Runs inside your Compose stack. On first boot it pulls llama3.2:3b (~2 GB). Subsequent starts are cached.

LLM_PROVIDER=ollama
OLLAMA_BASE_URL=http://ollama:11434
OLLAMA_MODEL=llama3.2:3b

Swap OLLAMA_MODEL for anything in the Ollama library — e.g. qwen2.5:3b, phi3:mini. Reclio calls POST /api/pull on startup so the model is ready before the first /feeds hit.

If you also want Ollama to serve embeddings, pull the embedding model separately:

docker compose exec reclio-ollama ollama pull nomic-embed-text

Claude

LLM_PROVIDER=claude
ANTHROPIC_API_KEY=sk-ant-...
CLAUDE_MODEL=claude-haiku-4-5

If ANTHROPIC_API_KEY is blank, Reclio silently falls back to the NullProvider. Anthropic ships no embedding models — so when chat is on Claude, embeddings auto-fall-back to local sentence-transformers unless you set EMBEDDING_PROVIDER=openai.

OpenAI

LLM_PROVIDER=openai
OPENAI_API_KEY=sk-...
OPENAI_MODEL=gpt-4o-mini

When chat is on OpenAI, embeddings automatically use OpenAI text-embedding-3-small (1536d) too — same key, same vendor, top-tier embedding quality. This is the highest-quality single-vendor configuration available.

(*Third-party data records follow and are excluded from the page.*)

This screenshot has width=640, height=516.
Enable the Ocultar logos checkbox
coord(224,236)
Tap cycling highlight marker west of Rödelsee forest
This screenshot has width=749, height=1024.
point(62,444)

OpenRouter ✨ (added in v1.6)

OpenRouter is a router — one API key gets you access to ~200 chat models from every major vendor (Anthropic, OpenAI, Meta Llama, Google Gemini, Mistral, Qwen, DeepSeek, etc.).

LLM_PROVIDER=openrouter
OPENROUTER_API_KEY=sk-or-v1-...
OPENROUTER_MODEL=anthropic/claude-3.5-haiku

Model names follow OpenRouter's vendor/model convention. Some notable picks:

ModelWhen
anthropic/claude-3.5-haiku (default)Cheap, fast, good baseline
anthropic/claude-3.5-sonnetHighest quality, ~10× the cost
openai/gpt-4o-miniOpenAI alternative without an OpenAI key
meta-llama/llama-3.3-70b-instructOpen weights, often very fast on Groq backends
google/gemini-2.0-flash-exp:freeFree tier, good for testing
meta-llama/llama-3.2-3b-instruct:freeSmallest free option

OpenRouter does not proxy embeddings. When LLM_PROVIDER=openrouter, embeddings fall back to local sentence-transformers. To get OpenAI embeddings alongside OpenRouter chat, set EMBEDDING_PROVIDER=openai

None

If you don't want any LLM calls at all:

LLM_PROVIDER=none

BYW row titles become straight f-strings ("Because You Watched Interstellar"). The Ask Reclio chat shows a "chat offline" state. Personality blurbs are skipped (the donut + bars still render). All LLM-dependent features degrade gracefully — /feeds still returns 10 valid rows.

Mix-and-match: chat ≠ embeddings

The two workers are configured independently:

# Chat on OpenRouter (model variety)
LLM_PROVIDER=openrouter
OPENROUTER_API_KEY=sk-or-v1-...
OPENROUTER_MODEL=anthropic/claude-3.5-sonnet

# Embeddings on OpenAI (top-tier 1536d quality)
EMBEDDING_PROVIDER=openai
OPENAI_API_KEY=sk-...

Allowed EMBEDDING_PROVIDER values: auto (follows LLM_PROVIDER, default) · openai · ollama · local (sentence-transformers) · none. See Embeddings for the full provider matrix and quality-vs-cost comparison.

Prompt-injection mitigation

User-controlled strings (Trakt usernames, movie titles, free-form chat input) are passed through sanitize_for_prompt() before being interpolated into the prompt:

  • Control characters collapsed to spaces
  • Backslashes + quotes stripped
  • Length-capped per call (titles 120 char, chat 400-500 char)

If the LLM returns anything suspicious (empty, overly long, malformed JSON for the structured calls), Reclio discards it and uses the fallback path. The classifier in particular runs strict JSON parsing

  • field-level whitelisting before applying any preference mutations.